RAIN: The Music 360 report is a snapshot. Are there any trends to note?
DB: Some of the questions change from year to year. We do see growth in streaming. The year-over-year growth in the number of consumers who reported streaming was 40 percent. Certainly the trend is up. We track all kinds of streaming — 2.2-billion streams per week.
RAIN: Are subscription services included, as well as Internet radio platforms like Pandora?
DB: Yes, [the study] includes questions about all the streaming services. We measure streaming as a whole, and also behavior within individual services. Now, this survey was conducted in August. Sometime around December we’re going to have YouTube premium rolling out, and nobody knows what that’s going to look like. That’ll be an interesting shift next year, to see how many YouTube users switched to premium.
With Arbitron in the house, I think you’ll see that we do more frequent consumer research around radio, around listening, The 360 report is meant to be an annual snapshot. That’s a good time frame to look at. But this is an industry that changes quickly and dramatically . By Q1 next year we might have YouTube premium, Beats Music, who knows what Deezer’s plans are — potentially dramatic shifts. Look at how much the landscape changed since Spotify launched a couple of years ago.
RAIN: It has become a crowded field, jammed with platforms and brands with indistinguishable feature sets.
DB: Absolutely. In the music business we get a little lost by in how much we talk about these things internally, making differences bigger than they actually are for consumers. There was a lot of excitement when Spotify launched [in the U.S.], but actually it wasn’t that much different from Rhapsody, Rdio, and MOG.

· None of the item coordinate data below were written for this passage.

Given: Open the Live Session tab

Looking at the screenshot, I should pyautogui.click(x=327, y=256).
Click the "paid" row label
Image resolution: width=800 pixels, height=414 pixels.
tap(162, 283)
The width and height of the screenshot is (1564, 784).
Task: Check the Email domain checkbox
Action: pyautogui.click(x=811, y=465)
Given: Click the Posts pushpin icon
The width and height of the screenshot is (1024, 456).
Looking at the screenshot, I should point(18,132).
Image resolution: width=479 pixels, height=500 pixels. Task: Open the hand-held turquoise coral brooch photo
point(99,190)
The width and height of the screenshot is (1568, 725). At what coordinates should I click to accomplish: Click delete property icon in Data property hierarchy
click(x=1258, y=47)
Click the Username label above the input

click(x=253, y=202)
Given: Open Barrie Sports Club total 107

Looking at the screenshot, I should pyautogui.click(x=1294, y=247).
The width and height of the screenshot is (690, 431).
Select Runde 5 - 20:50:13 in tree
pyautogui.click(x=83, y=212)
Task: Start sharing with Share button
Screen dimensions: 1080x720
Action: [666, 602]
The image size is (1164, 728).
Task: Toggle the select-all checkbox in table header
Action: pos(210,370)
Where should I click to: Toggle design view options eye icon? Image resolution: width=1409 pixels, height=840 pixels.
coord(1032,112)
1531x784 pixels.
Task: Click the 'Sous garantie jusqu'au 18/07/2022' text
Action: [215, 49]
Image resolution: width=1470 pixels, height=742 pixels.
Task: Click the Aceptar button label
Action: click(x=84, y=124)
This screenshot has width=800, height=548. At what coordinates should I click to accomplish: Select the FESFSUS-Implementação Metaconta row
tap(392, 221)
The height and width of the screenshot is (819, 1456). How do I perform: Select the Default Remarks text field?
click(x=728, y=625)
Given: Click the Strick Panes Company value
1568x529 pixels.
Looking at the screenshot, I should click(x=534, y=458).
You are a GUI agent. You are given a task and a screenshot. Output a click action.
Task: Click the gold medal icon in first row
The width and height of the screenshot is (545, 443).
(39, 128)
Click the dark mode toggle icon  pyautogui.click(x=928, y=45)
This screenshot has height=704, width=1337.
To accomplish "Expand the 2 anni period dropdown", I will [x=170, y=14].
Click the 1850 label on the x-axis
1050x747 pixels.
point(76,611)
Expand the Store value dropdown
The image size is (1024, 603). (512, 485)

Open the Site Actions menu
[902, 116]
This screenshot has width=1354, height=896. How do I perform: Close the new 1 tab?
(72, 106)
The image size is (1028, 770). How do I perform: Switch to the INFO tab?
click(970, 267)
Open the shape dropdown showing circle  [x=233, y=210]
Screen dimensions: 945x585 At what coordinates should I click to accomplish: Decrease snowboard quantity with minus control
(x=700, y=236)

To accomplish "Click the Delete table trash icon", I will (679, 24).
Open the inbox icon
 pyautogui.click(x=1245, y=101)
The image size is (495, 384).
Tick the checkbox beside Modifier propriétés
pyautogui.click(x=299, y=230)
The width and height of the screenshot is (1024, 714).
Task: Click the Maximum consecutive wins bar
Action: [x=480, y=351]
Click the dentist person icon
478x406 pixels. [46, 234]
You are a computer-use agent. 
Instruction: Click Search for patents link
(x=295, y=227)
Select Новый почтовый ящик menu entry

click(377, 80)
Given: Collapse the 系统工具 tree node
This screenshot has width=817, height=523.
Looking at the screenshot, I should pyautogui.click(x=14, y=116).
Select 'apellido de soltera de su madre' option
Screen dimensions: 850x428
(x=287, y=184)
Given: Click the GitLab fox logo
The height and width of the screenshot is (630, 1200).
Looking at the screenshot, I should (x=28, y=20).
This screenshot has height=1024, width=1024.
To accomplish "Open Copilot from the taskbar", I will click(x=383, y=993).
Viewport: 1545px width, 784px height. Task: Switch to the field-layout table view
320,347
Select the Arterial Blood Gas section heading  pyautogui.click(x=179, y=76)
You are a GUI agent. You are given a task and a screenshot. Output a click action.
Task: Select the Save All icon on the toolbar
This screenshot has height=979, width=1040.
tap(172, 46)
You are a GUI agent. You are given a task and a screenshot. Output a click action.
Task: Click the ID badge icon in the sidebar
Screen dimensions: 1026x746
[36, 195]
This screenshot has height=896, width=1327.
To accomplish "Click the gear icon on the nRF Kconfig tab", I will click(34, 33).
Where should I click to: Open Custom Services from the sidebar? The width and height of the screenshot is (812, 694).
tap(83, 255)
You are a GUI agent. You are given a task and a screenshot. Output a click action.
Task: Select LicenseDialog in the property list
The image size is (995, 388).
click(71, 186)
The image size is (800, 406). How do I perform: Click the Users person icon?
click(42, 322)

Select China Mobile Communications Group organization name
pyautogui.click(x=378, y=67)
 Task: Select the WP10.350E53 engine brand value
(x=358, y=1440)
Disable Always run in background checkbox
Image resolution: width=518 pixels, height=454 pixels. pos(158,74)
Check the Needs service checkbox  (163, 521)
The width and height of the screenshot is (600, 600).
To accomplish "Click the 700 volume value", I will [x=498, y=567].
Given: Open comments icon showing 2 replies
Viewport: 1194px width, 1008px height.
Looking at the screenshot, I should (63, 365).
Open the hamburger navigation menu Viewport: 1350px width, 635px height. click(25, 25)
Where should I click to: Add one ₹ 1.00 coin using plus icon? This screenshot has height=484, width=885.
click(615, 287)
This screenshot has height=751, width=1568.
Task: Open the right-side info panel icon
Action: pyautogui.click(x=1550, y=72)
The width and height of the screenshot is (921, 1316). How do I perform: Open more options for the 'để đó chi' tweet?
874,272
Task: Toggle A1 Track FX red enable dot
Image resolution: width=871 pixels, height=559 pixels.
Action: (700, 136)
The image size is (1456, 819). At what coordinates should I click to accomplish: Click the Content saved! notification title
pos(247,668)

The expectations for Spotify were that it was a cool service and probably would do well. It became like a club where the cool kids were. It was a little like the Facebook launch, where you had to be in a certain subset of the population just to get in. Spotify actually changed the culture, and started to get streaming on the map. The general public started to be aware that streaming services were out there. Certainly Pandora was making inroads. But this was more about on-demand streaming.
RAIN: Perhaps one of the reasons Spotify had such an impact is that ad-supported listening provided an easy on-ramp for first-time user to discover the value proposition of subscription music.
DB: We’ve learned during the last few years that when Spotify came in, took hold, and started to grow, the other streaming services were growing along with it. It wasn’t that people using other services left those services. Spotify grew everything as streaming became a more common thing for the general consumer. It’s more common for consumers to say, ‘This is the way I’m going to consume my music.’
RAIN: Your report indicates that consumers are still buying music, either as CDs or downloads. But there have been decreases, especially in older demographics.
DB: There are many consumers who report being able to spend more money on music than they actually do. It has to be put in a format that they want to consume. If we do that, people are willing to spend money on it.